I wanted to work there even before we had our story because I’m so enamored of the place. I love it there. It’s a place where I feel very foreign but also very welcome, where I’m continually surprised. You’ll look around and something makes you laugh, or it strikes you in a way that’s very moving. It’s just very intense, that place. Which is why foreigners who visit, it often becomes a big part of their lives. I’ve been four times. The last time I went was when they were shooting.
How do you think Indian viewers will respond?
My movies get mixed reviews everywhere, and I can’t imagine that they won’t get mixed reviews in India, too.
How’s Owen Wilson doing these days?
I talk to him all the time. He’s doing very well.
He suffers similar vehicle smash-ups in Darjeeling and in the Royal Tenenbaums. Is there something about him that leads you to create these self-destructive characters for him?
The character that he’s playing in this movie — I was like Francis. There’s a degree to which we wrote the character for me. We just knew that the guy who was actually going to bring it to life was Owen. But that was never really part of the equation.
I don’t really like the song that you used as a running motif, Peter Sarstedt’s 1969 tune “Where Do you Go To (My Lovely),” but I can’t get the melody out of my head. How’d you choose it?
I heard that song a couple of summers ago. Only English people know this song. I’d never heard it in my life. I’ve never found an American who knows this song, but every single English person knows it very well. It didn’t seem to cross the Atlantic. But I really like it. I started writing the short film listening to that song. Later, I learned he was born in India. And there are a lot of references to Paris in the song. But I wasn’t thinking about that, either. As it happened, I was living in Paris, and the scene was set in Paris, and there’s some weird French-Indian connection that goes on between these movies anyway.
How easy or hard is it to ask Bill Murray to come to India for a tiny cameo?

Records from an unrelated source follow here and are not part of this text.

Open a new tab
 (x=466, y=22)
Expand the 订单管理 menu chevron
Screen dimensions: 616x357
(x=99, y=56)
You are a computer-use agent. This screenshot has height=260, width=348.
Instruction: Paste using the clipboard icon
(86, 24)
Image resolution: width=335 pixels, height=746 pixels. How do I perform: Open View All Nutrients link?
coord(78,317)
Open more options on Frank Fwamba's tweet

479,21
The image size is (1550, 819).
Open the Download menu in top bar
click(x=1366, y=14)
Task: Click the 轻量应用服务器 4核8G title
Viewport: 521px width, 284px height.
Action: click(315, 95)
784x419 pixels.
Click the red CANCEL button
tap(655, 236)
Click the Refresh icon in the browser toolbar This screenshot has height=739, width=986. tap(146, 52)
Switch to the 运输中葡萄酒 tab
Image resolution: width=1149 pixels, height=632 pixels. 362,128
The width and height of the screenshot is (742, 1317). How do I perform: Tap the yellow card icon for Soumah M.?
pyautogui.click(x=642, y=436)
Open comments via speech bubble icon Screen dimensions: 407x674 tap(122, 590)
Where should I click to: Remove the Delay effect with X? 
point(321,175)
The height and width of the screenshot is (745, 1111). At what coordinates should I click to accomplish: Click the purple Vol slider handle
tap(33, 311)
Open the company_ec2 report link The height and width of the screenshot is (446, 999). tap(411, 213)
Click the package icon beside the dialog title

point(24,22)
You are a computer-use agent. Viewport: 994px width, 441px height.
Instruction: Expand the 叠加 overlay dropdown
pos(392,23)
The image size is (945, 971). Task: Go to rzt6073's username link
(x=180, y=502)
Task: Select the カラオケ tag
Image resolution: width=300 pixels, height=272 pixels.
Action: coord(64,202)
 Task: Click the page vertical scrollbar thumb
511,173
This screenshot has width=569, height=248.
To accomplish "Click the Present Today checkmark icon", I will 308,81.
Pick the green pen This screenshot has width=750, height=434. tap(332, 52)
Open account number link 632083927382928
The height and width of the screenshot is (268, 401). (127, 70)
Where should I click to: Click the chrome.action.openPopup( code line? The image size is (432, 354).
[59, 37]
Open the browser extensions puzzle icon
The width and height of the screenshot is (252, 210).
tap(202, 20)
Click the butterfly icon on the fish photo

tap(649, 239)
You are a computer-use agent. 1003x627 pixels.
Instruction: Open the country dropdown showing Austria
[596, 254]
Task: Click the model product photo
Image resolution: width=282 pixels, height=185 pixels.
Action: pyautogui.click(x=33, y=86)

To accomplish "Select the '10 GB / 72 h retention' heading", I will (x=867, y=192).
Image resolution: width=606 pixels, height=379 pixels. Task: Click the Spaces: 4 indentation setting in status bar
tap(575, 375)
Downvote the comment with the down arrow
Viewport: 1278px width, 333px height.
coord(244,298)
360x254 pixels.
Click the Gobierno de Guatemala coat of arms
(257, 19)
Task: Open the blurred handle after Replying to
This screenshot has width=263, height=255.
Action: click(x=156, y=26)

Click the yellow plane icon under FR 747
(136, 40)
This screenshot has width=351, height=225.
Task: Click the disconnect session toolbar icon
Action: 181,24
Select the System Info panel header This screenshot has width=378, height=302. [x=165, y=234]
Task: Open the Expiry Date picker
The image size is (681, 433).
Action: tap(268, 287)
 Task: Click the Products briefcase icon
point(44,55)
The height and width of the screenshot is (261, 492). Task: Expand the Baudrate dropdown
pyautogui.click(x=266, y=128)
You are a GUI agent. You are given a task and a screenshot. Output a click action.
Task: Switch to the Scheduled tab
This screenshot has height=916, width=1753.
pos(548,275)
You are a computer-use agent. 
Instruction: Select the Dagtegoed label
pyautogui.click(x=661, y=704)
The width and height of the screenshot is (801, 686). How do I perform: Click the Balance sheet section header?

I ran into him at a movie. We had been talking about how our ideal guy for this part was Bill, but it was impossible because he’d have to come to India, and there’s no part here. But he asked me what I was doing next, and I said I was working in India. And I told him there’s no part for you, it’s about these three brothers, but there is a part that’s not even a cameo, it’s more like a symbol. But he said, “I’d like to be a symbol.” He actually had to come to India twice, and he stayed for a couple of weeks each time. You can’t do better than that, to have Bill Murray, even if you get him for only a few moments.